_Text segment_.
Some people (not a lot and definitely not everyone) are saying it's cultural appropriation to use their or native American folklores for things outside of the native's context.
Alright I guess Greek and Norse and Japanese mythology can't ever be used again anymore guys. Remove all the fiction we have ever made. Library of Alexandria style.
Like, yes, I get the concept of not bastardizing a folk myth in the sense of like, "oh here's a w*ndigo, they're a hero!" when the creature is an embodiment of evil and represents all the negative things racist people ever associated with native Americans. Yeah I get that, but that shouldn't mean someone can't take the story and use it in their own in the right context.
That's what native America groups have done in so many different tribes. There is like 5+ different versions of the myth that are all native culture (all are Algonquian in close region iirc but still they have different things) so why can't I keep the main features that all cultures explain, use it in the same context but the lore is changed slightly to fit the story I'm representing it in?
THAT IS WHAT FOLKLORE IS
Don't get me wrong, if someone took a creature/being from folklore and made it something completely different and than tried to use the name of it, that isn't the same myth anymore and should be given a different name, not the one they tried to say was their new depiction. But that still shouldn't mean I can't use a myth. The main reason Im upset about this is because you have a small amount of people saying it's bad and shouldn't be done even if used accurately even tho pretty much every other culture does.

_Data extract_.
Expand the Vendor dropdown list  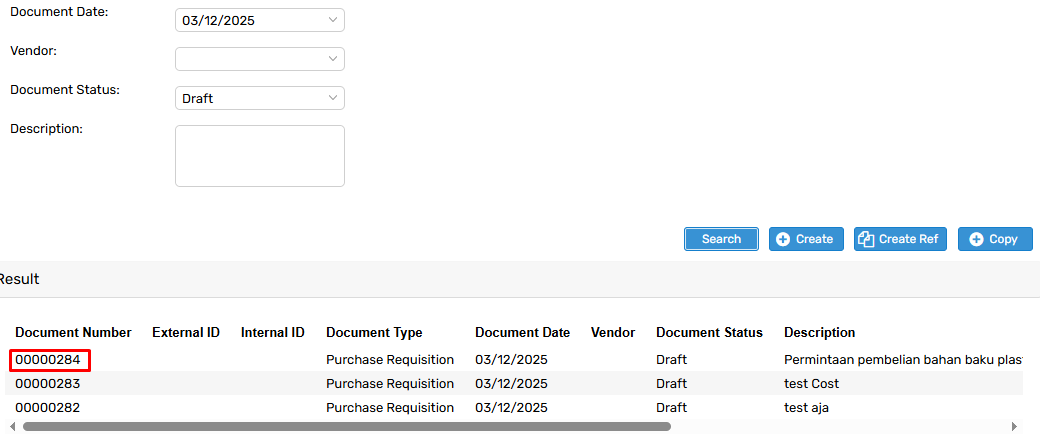[x=332, y=59]
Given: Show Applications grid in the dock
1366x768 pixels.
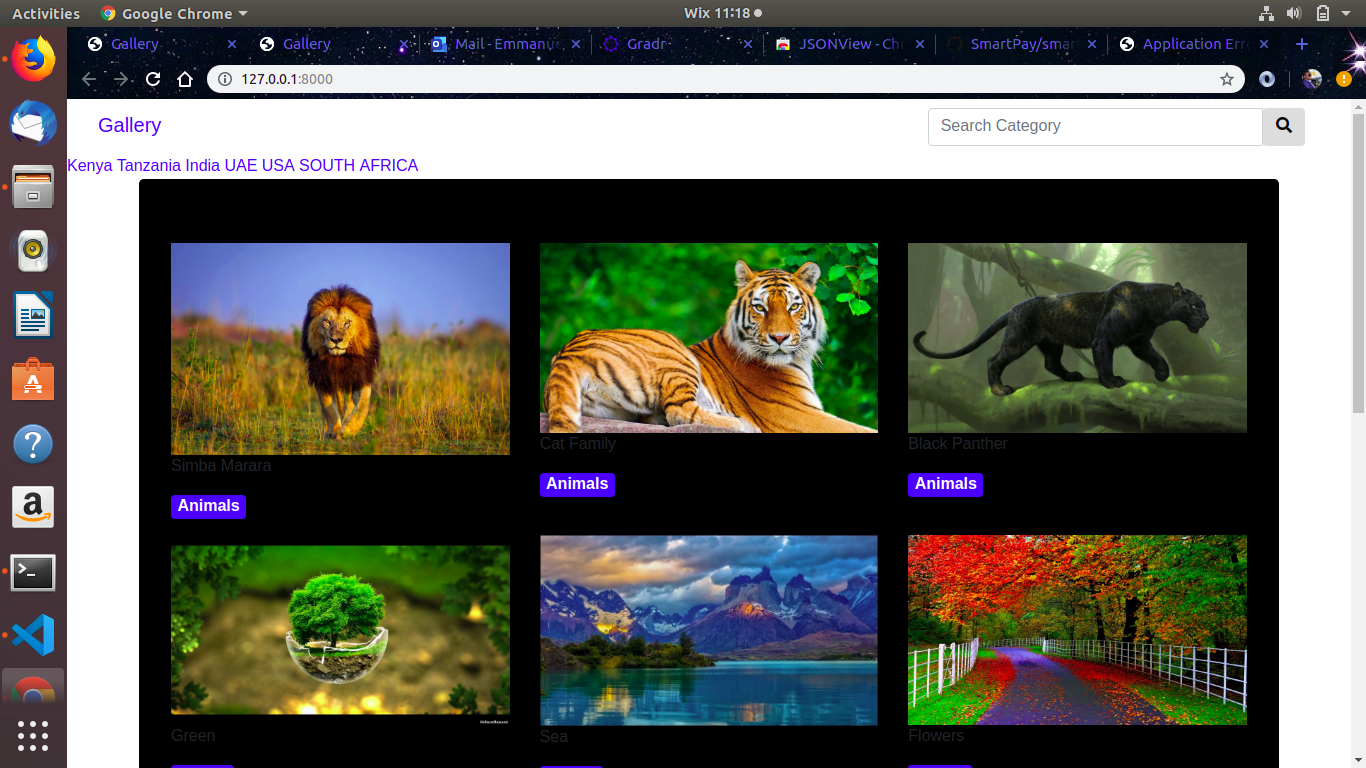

_Task instructions_.
A - According to the post about folklore and cultural appropriation, what is the main reason the writer is upset? Answer in one to three sentences.
B - Transcribe the part of the post about folklore and cultural appropriation that opens with the words containing "THAT IS WHAT" and closes with "other culture does.".
Rely only on the text about folklore and cultural appropriation, not on the listing.

_Expected results_.
A - The writer is upset mainly because a small number of people say using such a myth is bad and shouldn't be done, even when it is used accurately. The writer points out that pretty much every other culture does use myths this way.

B -
THAT IS WHAT FOLKLORE IS
Don't get me wrong, if someone took a creature/being from folklore and made it something completely different and than tried to use the name of it, that isn't the same myth anymore and should be given a different name, not the one they tried to say was their new depiction. But that still shouldn't mean I can't use a myth. The main reason Im upset about this is because you have a small amount of people saying it's bad and shouldn't be done even if used accurately even tho pretty much every other culture does.